(begin)
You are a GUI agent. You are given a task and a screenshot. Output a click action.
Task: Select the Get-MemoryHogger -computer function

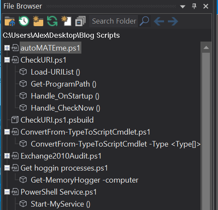coord(84,180)

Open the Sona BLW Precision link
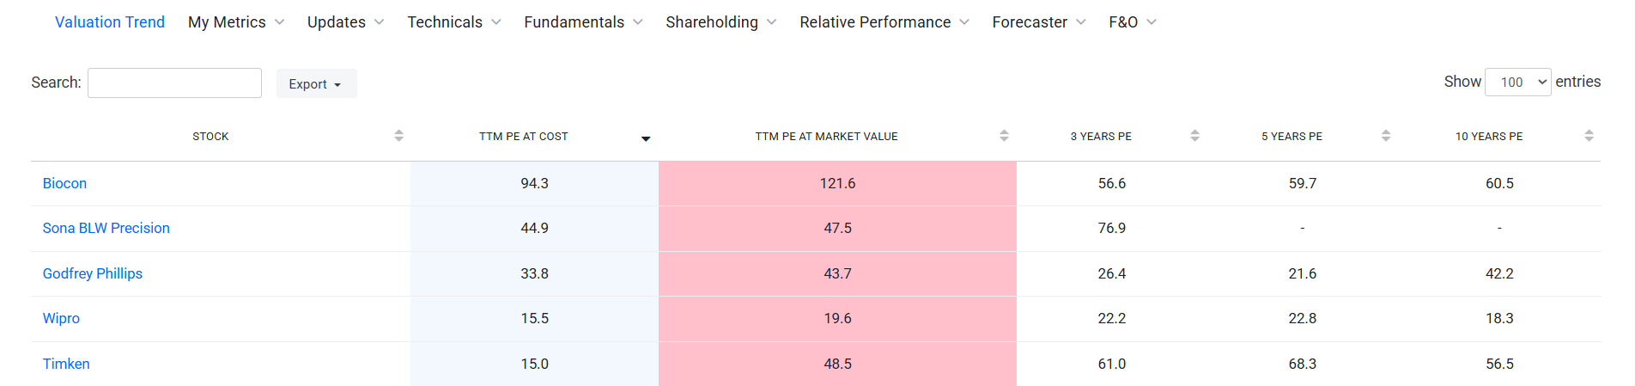[106, 228]
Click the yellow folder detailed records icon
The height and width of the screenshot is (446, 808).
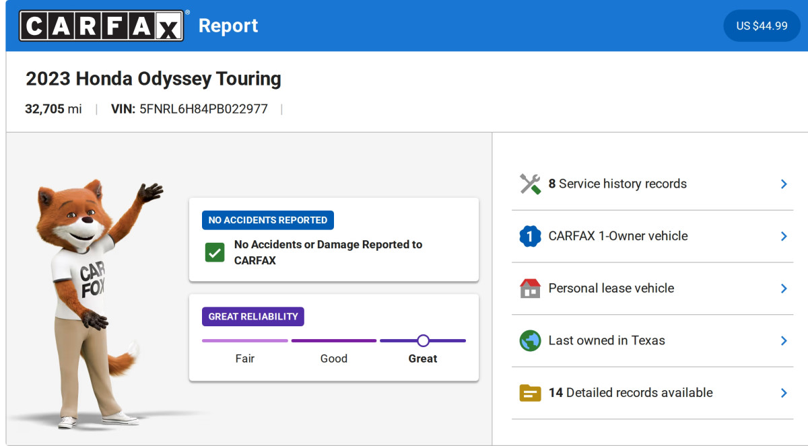coord(530,393)

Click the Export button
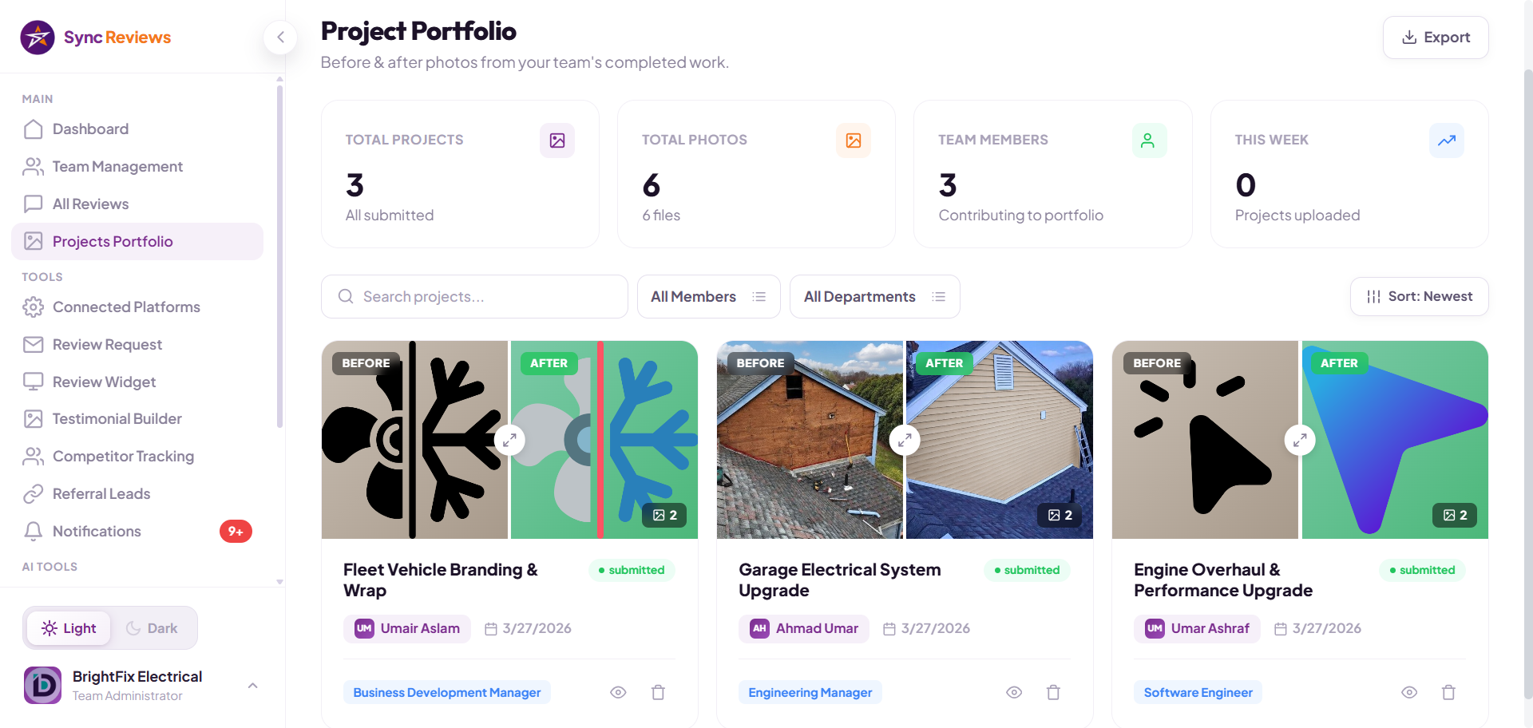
(end)
Problem details => Copy out every line of the material above that contains the string "screenshot", and leave out all other lines.

Right answer =>
You are a GUI agent. You are given a task and a screenshot. Output a click action.
The height and width of the screenshot is (446, 808).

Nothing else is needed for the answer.